* **What to produce**
Here is the listing. Report each line in it that contains the string "screenshot".

== Segment start ==

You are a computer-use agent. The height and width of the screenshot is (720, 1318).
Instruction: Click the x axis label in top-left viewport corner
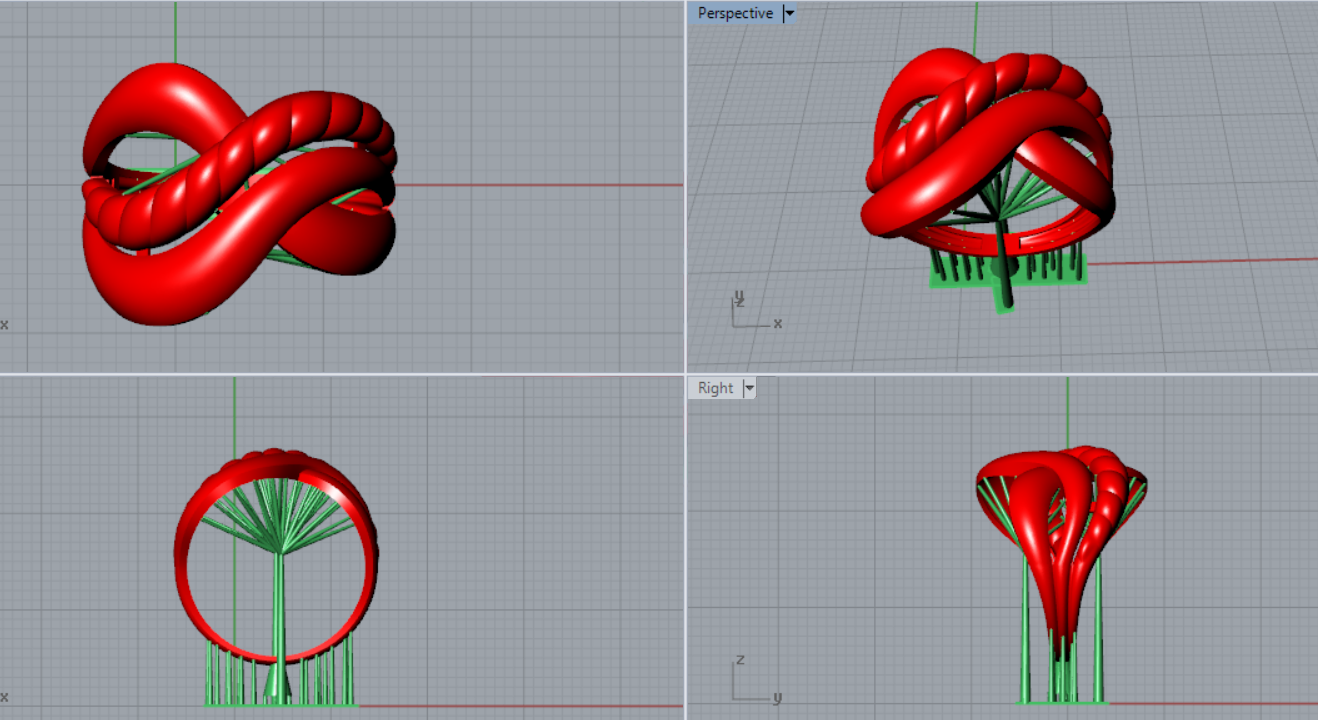click(4, 324)
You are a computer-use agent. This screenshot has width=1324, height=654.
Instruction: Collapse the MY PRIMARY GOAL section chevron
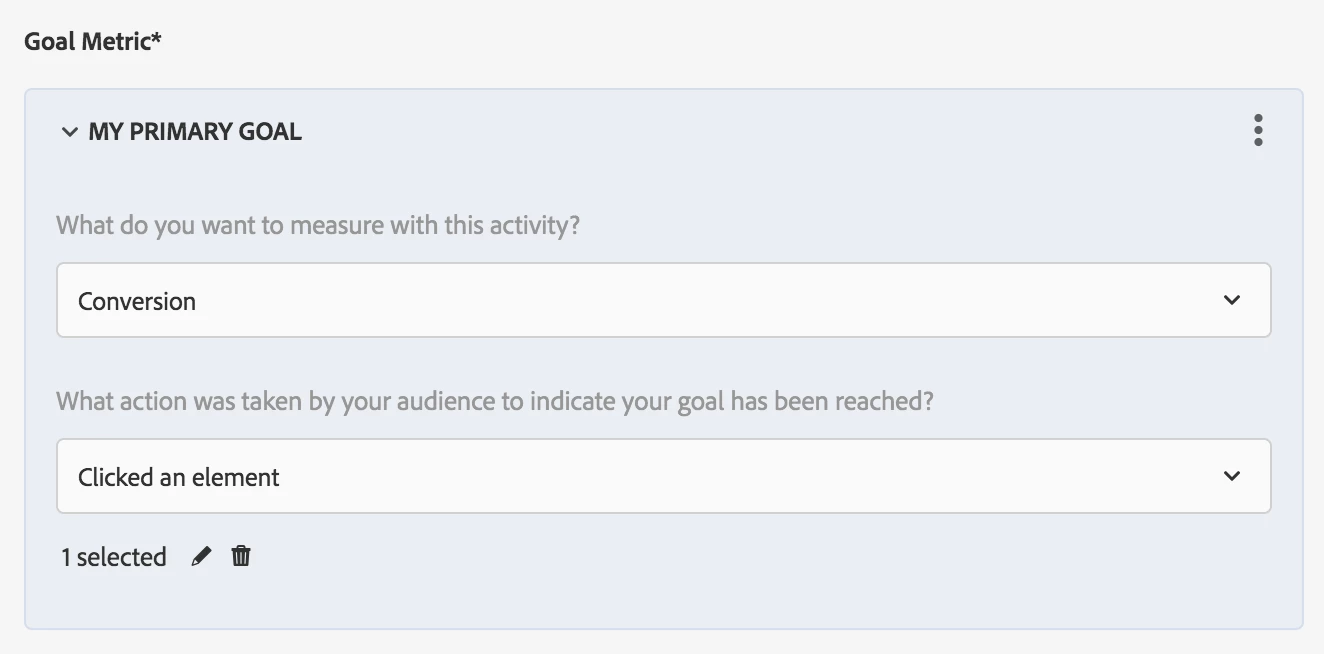[69, 132]
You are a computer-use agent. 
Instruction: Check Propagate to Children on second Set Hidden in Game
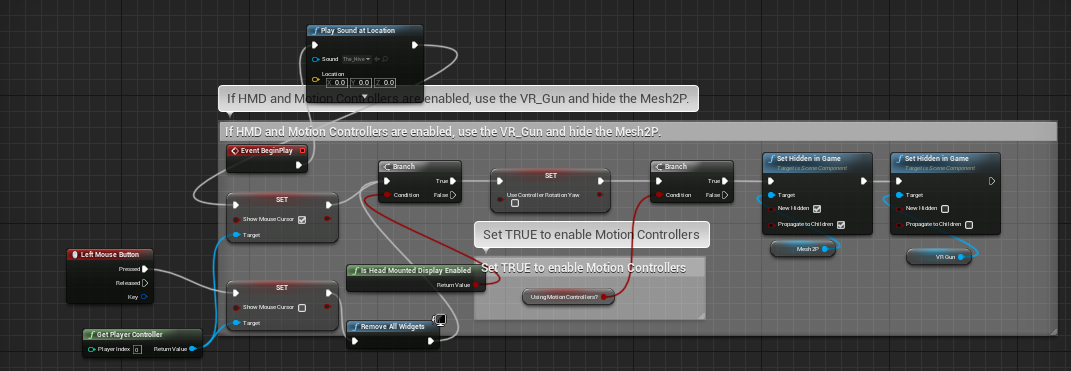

== Segment end ==

* **Worked solution**
You are a computer-use agent. The height and width of the screenshot is (720, 1318).
You are a computer-use agent. This screenshot has width=1324, height=654.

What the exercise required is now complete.